**Goal a:** List every word that the passage on Christ the King places in single quotation marks.

-- start Document passage --

In the image of Christ the King, when a crown is made of thorns, Jesus and the Gospel subverts the concept of royalty. When Jesus reigns from a cross, Jesus and the Gospel turns power upside down. When Jesus washes feet, we are given a lens on leadership and lordship that overturns our usual understanding. True wealth, says Jesus, is not measured by our bank’s numbers. And the image of God being most active is that of a man nailed immobile against a slab of wood.

We’ve all used words like ‘subvert’ or ‘transform’ – because that’s what Jesus and the biblical message does to our regular viewing of reality. Since the other day when I stumbled on ‘defamiliarise’ – that’s going to be my word of choice for a while.

-- end Document passage --
-- start Material to process --

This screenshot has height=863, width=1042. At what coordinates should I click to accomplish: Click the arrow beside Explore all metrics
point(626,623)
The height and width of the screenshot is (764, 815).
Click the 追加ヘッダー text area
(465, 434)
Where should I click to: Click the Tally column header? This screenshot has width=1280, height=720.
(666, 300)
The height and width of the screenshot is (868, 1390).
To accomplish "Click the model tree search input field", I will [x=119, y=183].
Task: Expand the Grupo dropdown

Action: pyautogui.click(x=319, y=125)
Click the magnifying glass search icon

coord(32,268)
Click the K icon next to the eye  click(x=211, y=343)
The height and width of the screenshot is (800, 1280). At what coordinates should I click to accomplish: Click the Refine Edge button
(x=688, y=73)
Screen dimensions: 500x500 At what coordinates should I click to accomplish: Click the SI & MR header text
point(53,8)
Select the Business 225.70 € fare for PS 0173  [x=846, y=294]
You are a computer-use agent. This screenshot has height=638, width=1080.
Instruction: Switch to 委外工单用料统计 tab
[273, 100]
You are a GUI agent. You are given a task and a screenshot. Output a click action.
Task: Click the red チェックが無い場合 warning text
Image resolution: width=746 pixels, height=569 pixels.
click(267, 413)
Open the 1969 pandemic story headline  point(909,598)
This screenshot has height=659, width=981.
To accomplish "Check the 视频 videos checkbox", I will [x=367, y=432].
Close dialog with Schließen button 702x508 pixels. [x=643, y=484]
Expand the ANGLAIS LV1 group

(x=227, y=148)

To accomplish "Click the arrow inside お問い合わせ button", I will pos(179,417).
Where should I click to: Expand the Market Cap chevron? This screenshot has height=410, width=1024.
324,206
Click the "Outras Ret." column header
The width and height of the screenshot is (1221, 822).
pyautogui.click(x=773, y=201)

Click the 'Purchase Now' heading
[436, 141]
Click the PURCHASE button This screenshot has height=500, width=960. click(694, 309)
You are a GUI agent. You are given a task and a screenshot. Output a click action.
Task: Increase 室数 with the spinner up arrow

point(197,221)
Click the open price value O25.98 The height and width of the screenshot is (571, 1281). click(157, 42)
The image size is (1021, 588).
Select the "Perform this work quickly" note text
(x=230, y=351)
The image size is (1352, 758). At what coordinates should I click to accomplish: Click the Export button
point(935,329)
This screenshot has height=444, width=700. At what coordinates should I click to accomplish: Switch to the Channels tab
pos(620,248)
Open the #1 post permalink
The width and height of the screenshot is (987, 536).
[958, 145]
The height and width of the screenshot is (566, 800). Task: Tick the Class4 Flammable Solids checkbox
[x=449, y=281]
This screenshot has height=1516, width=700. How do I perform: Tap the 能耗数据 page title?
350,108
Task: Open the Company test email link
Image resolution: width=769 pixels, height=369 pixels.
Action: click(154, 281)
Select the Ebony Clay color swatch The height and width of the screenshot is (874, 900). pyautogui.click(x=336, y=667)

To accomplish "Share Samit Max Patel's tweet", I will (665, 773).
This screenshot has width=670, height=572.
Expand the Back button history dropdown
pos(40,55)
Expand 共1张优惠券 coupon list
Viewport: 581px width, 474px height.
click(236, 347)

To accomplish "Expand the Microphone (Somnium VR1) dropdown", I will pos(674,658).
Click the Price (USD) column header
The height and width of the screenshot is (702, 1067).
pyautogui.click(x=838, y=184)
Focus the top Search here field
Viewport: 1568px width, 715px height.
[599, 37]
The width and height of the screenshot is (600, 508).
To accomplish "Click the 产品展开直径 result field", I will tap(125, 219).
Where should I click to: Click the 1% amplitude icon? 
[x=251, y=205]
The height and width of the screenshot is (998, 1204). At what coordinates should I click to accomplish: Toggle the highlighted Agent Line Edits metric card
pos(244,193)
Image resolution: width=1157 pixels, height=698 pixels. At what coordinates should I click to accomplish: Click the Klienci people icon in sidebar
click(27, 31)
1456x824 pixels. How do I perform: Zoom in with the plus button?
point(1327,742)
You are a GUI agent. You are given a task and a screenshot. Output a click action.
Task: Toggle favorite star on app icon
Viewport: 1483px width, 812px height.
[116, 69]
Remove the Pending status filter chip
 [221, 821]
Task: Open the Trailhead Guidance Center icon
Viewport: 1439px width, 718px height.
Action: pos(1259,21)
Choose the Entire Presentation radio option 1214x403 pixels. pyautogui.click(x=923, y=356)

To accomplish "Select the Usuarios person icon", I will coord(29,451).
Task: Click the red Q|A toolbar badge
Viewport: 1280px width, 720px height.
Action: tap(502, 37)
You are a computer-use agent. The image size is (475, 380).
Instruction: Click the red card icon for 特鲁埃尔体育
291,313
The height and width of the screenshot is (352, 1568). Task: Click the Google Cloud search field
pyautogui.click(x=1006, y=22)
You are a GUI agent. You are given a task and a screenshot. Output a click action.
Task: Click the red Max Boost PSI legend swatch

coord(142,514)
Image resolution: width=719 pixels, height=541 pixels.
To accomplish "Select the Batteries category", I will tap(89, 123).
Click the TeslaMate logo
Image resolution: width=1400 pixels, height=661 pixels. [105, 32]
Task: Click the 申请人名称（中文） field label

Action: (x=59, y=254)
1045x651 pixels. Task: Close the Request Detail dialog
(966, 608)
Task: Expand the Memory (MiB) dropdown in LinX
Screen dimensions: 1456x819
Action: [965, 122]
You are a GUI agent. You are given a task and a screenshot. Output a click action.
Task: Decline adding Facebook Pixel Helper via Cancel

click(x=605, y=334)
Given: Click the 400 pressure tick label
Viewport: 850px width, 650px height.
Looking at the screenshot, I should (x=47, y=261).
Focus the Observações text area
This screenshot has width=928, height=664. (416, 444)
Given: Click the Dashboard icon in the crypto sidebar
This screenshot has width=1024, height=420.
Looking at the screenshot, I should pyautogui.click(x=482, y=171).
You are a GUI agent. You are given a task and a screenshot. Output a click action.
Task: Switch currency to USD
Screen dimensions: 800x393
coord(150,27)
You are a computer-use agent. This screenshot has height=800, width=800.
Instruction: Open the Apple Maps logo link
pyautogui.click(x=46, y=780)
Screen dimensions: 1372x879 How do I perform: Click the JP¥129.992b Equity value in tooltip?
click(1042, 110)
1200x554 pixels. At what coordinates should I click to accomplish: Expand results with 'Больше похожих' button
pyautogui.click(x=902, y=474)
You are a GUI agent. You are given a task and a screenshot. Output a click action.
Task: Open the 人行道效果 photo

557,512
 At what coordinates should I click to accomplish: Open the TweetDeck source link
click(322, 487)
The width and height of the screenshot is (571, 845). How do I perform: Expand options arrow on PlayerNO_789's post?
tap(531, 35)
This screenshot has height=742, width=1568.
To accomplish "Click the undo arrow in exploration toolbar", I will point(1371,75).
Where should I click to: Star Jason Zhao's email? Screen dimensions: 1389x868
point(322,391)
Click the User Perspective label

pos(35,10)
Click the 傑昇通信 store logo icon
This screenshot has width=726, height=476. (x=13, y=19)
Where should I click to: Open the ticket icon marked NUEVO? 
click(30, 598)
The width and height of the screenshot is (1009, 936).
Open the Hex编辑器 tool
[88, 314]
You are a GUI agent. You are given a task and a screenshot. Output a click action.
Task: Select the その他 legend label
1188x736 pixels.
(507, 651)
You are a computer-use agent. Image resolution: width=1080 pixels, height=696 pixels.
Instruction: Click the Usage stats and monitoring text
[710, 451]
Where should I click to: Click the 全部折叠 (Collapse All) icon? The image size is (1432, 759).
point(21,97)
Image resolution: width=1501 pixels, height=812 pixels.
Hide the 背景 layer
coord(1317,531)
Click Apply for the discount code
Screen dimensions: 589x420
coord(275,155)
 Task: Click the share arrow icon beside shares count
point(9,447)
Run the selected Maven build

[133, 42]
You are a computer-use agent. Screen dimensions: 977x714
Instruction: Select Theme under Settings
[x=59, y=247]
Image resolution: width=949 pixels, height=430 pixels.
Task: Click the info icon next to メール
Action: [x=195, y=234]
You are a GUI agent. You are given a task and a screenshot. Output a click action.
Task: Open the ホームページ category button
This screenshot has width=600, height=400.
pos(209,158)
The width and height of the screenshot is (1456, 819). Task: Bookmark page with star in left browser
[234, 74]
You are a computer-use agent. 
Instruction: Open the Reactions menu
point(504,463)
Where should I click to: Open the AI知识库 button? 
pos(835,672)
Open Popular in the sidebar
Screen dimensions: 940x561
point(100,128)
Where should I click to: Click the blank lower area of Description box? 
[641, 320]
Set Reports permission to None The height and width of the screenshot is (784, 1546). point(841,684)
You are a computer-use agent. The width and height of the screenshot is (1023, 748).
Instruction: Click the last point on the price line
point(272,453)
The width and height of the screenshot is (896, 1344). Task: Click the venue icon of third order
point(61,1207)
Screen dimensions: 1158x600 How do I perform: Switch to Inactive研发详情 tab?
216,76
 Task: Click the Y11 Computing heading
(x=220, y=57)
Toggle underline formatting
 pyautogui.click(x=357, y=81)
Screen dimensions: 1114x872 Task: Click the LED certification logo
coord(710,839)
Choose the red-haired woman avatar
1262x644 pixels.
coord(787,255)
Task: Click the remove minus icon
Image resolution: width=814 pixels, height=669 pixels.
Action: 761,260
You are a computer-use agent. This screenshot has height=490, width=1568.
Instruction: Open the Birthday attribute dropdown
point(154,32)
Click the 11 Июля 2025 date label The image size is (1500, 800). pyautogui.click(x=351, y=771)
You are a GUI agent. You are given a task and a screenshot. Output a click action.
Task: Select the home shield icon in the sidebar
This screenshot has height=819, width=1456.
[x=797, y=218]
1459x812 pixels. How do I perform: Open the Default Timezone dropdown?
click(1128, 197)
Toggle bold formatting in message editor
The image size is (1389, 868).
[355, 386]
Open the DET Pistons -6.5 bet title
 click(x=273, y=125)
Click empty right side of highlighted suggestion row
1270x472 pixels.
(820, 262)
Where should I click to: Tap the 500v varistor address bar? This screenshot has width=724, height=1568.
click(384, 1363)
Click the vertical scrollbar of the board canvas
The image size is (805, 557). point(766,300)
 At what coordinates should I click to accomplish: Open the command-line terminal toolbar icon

-- end Material to process --

**Goal b:** In the records, arrange everything from the line containing "The height and width of the screenshot is (800, 1280)." down to the line containing "point(53,8)" as a Markdown table with the columns Row and Line, omitting blank lines.

**Correct result a:** subvert, transform, defamiliarise

**Correct result b:**
| Row | Line |
|---|---|
| 1 | The height and width of the screenshot is (800, 1280). At what coordinates should I click to accomplish: Click the Refine Edge button |
| 2 | (x=688, y=73) |
| 3 | Screen dimensions: 500x500 At what coordinates should I click to accomplish: Click the SI & MR header text |
| 4 | point(53,8) |